The History Channel documentary on the Lost Years of Jesus mentioned a possibility that the concept of baptism came to Jesus when he and John the Baptist lived among the Essenes and that later the Essenes moved to Qumran in the West Bank from Jerusalem due to the fear of Romans. The documentary also suggested a theory that Jesus was a revolutionary fighting the Romans and those activities have been left out of the Bible since it would be difficult to circulate such a document while being governed by the Romans due to which there is no mention of what he did between the ages of 12 and 30.

We know that the Essenes consisting of about 75 men, moved to Qumran, a desolate desert site, sometime between 130 and 100 B.C to escape Roman persecution. It is believed that they lived in a monastery, whose ruins are present even now, and wrote the Dead Sea Scrolls, the only surviving texts of the Hebrew Bible written before 100 AD.[The Virtual Qumran | varnam]

According to John Marco Allergro, a Biblical scholar, who had access to the Dead Sea Scrolls, Jesus was a “personification of the Messianic expectations of the members of an extremist Jewish sect of Qumran in the first century of Christianity.”The Essenes, besides sharing a messianic belief, lived in a community embracing poverty and abstinence from worldly pleasures.

So far so good.

Now according to one Biblical scholar, the Essenes never existed: they were fabricated by the 1st century historian Flavius Josephus.

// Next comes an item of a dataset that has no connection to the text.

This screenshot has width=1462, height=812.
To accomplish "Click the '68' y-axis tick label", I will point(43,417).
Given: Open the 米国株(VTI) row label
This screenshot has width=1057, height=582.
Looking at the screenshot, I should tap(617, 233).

Elior contends that Josephus, a former Jewish priest who wrote his history while being held captive in Rome, “wanted to explain to the Romans that the Jews weren’t all losers and traitors, that there were many exceptional Jews of religious devotion and heroism. You might say it was the first rebuttal to anti-Semitic literature.”

As Elior explains, the Essenes make no mention of themselves in the 900 scrolls found by a Bedouin shepherd in 1947 in the caves of Qumran, near the Dead Sea. “Sixty years of research have been wasted trying to find the Essenes in the scrolls,” Elior tells TIME. “But they didn’t exist. This is legend on a legend.” [Scholar Claims Dead Sea Scrolls ‘Authors’ Never Existed – TIME]

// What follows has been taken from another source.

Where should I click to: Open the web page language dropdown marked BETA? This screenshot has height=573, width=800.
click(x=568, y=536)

So if Essenes did not write the DSS, then who did it? According to Elior, it was written by Sadducees, a sect descending from the high priest Zadok. Another scholar, Norman Golb, too has claimed that the DSS were not written by the Essenes. He also claimed that other scholars are trying to silence him.

Instead of an imaginary group called Essenses, a priestly class wrote it. So what’s the big deal you may wonder. The problem is with the behavior of the group: while Jews are asked to “go forth and multiply”, this group violated that by remaining celibate. This contrarian behavior, by thousands, never found any mention in Jewish texts of that period.

Then it was pointed out that Philo of Alexandria who lived a generation before Josephus and Pliny the Elder, who was a contemporary, too wrote about Essenes. Elior responded.

Are any Essenes mentioned in the Dead Sea Scrolls? The answer is: no.
Are any Essenes mentioned in this name in contemporary literature written in the Land of Israel (other then Josephus/philo/pliny written elsewhere) such as the Apocrypha, sages, or the New Testament? The answer is: no.

Is it reasonable to assume that thousands of people had lived as celibates in the Land of Israel for many generations, as the well-known Greek and Latin sources suggest, while no reference to this prohibited existence, which contradicts the first biblical law of “be fruitful and multiply”, will be found in any Hebrew or Aramaic text?

Is it possible that thousands of people had lived in communities of communal residence and communal money with no private property and not a word will be found about it in any Hebrew source? [Rachel Elior Responds to Her Critics]

A new book – Memory and Oblivion – coming out next month, will give more details than what can be gathered from the press reports.